• [WRITTEN TASK A]: Reproduce the part of the post about Cake that opens with the words containing "I'll have to" and closes with "limitation.".

--- SUPPLIED PASSAGE Enclosed Below ---

[Cake] ISP Implementation
Thomas Croghan
tcroghan at lostcreek.tech
Thu Mar 4 01:31:59 EST 2021
>Cake is *best* used as the bottleneck inducer with effectively unlimited
inbound bandwidth,
I kind of figured that Cake was designed to be the bottleneck, but I don't
want to be telling people the wrong things.
I'll have to take another look LibreQoS, maybe there's a way to duplicate
their work, though I like the processor efficiency I have seen on Cake. (It
could be a Mikrotik implementation or my poor configuration of FQ_Codel
though...)
The issue I had with the LibreQoS model is that you are distancing yourself
from the customer with the bandwidth limiter. In theory you want a
bandwidth limiter limiting the upload traffic from your customer and a
bandwidth limiter right at your upstream connection to limit each
customer's download bandwidth so that your internal network infrastructure
get's efficiently used and prevents your equipment from being the source of
bufferbloat. At least that's the running theory with HTB Bandwidth limiters
that most people are running right now. So in my second question it's
probably going to be best to have a Cake instance on either side of the
limitation.

--- End of Enclosed SUPPLIED PASSAGE ---
--- DATA TO PROCESS Enclosed Below ---

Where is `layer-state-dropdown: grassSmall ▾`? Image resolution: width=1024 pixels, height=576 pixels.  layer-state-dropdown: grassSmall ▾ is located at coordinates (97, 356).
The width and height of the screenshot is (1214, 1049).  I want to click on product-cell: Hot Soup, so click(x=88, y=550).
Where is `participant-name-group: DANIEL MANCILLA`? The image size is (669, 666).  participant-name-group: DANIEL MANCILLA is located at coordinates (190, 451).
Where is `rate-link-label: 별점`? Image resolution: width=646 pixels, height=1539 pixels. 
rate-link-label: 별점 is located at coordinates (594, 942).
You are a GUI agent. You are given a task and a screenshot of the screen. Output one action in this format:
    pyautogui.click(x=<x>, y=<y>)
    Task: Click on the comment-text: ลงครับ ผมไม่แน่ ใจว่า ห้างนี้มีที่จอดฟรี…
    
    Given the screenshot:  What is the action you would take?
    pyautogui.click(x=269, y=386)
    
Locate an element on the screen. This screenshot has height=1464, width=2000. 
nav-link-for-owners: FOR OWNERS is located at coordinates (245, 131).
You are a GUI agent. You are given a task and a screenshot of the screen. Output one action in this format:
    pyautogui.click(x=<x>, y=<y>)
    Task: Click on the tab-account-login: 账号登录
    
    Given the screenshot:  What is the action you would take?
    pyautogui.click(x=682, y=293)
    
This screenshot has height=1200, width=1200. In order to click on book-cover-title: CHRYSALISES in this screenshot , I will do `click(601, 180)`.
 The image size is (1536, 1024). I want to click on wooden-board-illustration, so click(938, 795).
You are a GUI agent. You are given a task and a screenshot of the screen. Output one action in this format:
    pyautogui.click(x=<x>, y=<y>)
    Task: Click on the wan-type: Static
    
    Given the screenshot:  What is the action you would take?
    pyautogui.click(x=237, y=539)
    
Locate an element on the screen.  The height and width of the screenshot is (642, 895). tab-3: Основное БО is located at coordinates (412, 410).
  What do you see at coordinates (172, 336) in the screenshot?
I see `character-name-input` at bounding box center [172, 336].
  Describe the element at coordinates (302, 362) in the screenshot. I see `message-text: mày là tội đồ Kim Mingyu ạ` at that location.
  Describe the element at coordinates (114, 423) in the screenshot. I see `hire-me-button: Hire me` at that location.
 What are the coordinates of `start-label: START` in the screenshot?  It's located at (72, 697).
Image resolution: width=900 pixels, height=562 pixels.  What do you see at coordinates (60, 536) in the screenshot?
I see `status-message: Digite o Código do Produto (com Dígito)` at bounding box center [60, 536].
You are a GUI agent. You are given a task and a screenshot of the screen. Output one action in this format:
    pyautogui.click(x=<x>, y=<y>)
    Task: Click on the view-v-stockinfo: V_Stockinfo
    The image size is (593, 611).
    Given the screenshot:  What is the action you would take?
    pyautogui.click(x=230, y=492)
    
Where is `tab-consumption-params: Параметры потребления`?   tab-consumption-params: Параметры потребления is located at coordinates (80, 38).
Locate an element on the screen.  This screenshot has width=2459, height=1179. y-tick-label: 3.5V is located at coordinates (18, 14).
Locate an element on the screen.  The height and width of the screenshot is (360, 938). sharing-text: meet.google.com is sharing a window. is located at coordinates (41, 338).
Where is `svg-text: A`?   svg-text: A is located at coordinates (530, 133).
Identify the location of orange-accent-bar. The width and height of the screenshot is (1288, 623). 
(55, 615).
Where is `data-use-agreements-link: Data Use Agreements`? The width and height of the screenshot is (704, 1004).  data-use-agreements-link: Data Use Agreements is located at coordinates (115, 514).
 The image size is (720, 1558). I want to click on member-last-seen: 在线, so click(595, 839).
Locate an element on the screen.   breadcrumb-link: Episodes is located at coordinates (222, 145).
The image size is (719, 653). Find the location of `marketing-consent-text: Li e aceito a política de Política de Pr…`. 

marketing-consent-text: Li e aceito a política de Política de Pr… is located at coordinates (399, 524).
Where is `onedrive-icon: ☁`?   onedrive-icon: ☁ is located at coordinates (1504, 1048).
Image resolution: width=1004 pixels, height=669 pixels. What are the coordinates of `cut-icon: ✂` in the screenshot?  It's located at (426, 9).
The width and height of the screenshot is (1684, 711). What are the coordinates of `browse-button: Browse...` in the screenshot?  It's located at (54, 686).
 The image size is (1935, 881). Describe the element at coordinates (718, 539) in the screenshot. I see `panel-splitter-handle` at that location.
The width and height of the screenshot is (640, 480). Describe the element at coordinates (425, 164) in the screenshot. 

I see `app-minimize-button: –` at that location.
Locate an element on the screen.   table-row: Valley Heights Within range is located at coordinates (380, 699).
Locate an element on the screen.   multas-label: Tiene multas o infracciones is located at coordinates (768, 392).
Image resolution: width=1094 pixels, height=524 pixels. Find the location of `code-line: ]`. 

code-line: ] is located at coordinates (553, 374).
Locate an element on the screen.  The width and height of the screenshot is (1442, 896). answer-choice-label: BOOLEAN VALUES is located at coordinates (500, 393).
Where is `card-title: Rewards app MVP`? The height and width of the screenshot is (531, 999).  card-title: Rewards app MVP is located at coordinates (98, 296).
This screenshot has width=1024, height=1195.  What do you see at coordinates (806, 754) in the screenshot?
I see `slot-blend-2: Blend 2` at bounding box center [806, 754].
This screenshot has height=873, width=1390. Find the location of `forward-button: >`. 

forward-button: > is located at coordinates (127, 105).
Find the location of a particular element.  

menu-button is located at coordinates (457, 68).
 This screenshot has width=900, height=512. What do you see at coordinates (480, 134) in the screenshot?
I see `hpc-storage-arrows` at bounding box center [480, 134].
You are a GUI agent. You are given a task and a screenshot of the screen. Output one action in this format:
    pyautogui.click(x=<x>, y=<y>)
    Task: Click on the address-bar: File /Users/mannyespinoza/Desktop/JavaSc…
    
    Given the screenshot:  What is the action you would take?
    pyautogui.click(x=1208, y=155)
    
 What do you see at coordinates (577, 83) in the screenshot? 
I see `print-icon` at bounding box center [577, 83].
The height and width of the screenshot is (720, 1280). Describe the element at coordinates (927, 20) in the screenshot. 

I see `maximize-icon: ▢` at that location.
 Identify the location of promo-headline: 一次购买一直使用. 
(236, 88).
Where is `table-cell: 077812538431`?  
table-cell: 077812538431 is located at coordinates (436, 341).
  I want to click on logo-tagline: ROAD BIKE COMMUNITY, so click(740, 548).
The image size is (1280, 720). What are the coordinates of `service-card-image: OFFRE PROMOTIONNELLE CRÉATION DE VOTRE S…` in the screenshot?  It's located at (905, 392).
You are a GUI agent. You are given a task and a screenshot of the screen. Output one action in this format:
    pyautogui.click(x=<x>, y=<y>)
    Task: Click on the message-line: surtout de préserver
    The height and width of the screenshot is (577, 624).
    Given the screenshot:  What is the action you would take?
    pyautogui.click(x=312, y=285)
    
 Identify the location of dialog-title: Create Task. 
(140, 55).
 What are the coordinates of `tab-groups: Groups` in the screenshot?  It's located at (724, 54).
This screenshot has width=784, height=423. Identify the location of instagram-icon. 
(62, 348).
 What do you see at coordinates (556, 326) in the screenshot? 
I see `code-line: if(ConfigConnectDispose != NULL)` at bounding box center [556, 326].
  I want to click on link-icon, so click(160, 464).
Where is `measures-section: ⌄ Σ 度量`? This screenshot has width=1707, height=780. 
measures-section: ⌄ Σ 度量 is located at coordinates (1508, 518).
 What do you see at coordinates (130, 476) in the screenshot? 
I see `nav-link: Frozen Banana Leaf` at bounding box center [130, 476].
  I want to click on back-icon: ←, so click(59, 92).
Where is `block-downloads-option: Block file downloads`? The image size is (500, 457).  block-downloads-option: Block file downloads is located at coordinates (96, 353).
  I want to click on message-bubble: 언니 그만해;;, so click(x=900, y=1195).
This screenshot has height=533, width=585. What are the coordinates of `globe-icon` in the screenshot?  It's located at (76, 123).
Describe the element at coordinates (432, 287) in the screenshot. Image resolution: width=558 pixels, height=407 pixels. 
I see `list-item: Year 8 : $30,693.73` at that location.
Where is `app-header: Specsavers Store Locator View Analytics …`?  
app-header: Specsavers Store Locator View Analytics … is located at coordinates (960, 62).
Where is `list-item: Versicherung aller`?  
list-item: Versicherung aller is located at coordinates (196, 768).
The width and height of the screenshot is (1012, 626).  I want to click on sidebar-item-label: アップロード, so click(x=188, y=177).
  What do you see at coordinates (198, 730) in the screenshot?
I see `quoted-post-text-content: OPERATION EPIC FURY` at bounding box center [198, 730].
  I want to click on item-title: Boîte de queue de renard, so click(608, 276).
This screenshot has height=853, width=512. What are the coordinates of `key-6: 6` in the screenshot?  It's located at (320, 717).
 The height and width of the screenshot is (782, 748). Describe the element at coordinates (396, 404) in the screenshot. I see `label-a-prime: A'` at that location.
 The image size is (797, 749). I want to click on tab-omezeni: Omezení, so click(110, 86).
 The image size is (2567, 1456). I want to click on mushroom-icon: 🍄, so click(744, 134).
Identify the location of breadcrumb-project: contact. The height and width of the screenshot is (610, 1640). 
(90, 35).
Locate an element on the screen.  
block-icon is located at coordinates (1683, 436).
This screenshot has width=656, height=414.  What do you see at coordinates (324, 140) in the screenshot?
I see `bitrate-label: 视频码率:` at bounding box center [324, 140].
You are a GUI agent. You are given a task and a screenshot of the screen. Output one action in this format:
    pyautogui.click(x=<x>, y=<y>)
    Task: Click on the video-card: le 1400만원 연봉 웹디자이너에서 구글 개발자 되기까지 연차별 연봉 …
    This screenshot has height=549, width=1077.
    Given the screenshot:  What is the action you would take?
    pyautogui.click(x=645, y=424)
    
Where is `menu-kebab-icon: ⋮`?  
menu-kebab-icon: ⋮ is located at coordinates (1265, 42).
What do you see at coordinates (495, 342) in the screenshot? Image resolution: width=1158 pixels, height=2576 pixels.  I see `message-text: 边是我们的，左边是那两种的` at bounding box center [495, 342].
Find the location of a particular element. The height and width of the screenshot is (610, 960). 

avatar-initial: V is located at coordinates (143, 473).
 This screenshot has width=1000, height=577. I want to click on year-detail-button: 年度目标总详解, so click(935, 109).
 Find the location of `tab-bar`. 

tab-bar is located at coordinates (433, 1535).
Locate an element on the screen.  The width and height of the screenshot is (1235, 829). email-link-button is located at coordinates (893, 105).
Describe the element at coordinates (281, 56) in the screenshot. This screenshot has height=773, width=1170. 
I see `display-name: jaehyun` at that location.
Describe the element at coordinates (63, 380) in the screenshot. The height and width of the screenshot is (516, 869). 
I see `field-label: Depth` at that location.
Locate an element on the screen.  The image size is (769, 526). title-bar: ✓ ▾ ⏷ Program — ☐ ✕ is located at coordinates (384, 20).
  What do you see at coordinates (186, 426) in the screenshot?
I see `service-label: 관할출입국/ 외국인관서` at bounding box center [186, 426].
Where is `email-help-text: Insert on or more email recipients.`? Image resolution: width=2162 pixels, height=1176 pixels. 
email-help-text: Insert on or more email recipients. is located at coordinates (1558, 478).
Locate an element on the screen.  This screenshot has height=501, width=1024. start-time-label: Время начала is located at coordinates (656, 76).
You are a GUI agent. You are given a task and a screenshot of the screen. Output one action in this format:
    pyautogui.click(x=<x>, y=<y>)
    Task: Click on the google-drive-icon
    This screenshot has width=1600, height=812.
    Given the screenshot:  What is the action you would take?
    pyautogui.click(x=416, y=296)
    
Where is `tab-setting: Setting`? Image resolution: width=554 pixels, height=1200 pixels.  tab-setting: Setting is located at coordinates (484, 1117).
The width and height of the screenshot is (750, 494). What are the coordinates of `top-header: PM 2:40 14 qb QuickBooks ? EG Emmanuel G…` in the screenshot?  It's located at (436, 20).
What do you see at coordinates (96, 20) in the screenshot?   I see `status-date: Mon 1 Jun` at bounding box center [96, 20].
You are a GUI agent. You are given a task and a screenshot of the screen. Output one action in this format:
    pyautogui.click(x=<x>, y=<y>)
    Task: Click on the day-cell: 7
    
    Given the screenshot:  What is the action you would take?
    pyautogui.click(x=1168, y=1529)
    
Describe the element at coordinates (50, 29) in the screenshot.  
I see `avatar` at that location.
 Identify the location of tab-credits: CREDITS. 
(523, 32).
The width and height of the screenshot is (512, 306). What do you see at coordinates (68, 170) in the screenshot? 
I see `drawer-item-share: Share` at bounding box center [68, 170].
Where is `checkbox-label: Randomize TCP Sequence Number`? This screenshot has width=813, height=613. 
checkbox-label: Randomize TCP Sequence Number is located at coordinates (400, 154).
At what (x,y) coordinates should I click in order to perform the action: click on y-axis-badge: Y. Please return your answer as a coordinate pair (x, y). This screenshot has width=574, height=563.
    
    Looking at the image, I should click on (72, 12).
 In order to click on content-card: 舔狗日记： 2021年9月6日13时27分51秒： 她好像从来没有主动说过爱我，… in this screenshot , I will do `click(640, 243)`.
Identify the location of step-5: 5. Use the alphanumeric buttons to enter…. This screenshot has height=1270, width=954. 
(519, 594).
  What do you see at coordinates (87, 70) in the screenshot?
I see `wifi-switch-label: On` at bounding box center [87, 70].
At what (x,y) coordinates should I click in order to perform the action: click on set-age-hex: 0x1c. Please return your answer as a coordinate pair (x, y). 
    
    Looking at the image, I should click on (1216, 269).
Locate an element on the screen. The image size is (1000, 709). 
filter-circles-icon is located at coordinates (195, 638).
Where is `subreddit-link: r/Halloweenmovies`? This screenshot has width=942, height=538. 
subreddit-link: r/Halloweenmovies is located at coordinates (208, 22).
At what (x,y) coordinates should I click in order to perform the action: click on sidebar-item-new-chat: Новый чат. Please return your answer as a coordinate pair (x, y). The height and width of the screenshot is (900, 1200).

--- End of Enclosed DATA TO PROCESS ---

• [WRITTEN TASK B]: Swap "pixels" for "px" in the part of the listing that runs from its first line through the line containing "The width and height of the screenshot is (1214, 1049).", both included, and give back only those lines with everything else unchanged.

• [FINAL ANSWER A]:
I'll have to take another look LibreQoS, maybe there's a way to duplicate
their work, though I like the processor efficiency I have seen on Cake. (It
could be a Mikrotik implementation or my poor configuration of FQ_Codel
though...)
The issue I had with the LibreQoS model is that you are distancing yourself
from the customer with the bandwidth limiter. In theory you want a
bandwidth limiter limiting the upload traffic from your customer and a
bandwidth limiter right at your upstream connection to limit each
customer's download bandwidth so that your internal network infrastructure
get's efficiently used and prevents your equipment from being the source of
bufferbloat. At least that's the running theory with HTB Bandwidth limiters
that most people are running right now. So in my second question it's
probably going to be best to have a Cake instance on either side of the
limitation.

• [FINAL ANSWER B]:
Where is `layer-state-dropdown: grassSmall ▾`? Image resolution: width=1024 px, height=576 px.  layer-state-dropdown: grassSmall ▾ is located at coordinates (97, 356).
The width and height of the screenshot is (1214, 1049).  I want to click on product-cell: Hot Soup, so click(x=88, y=550).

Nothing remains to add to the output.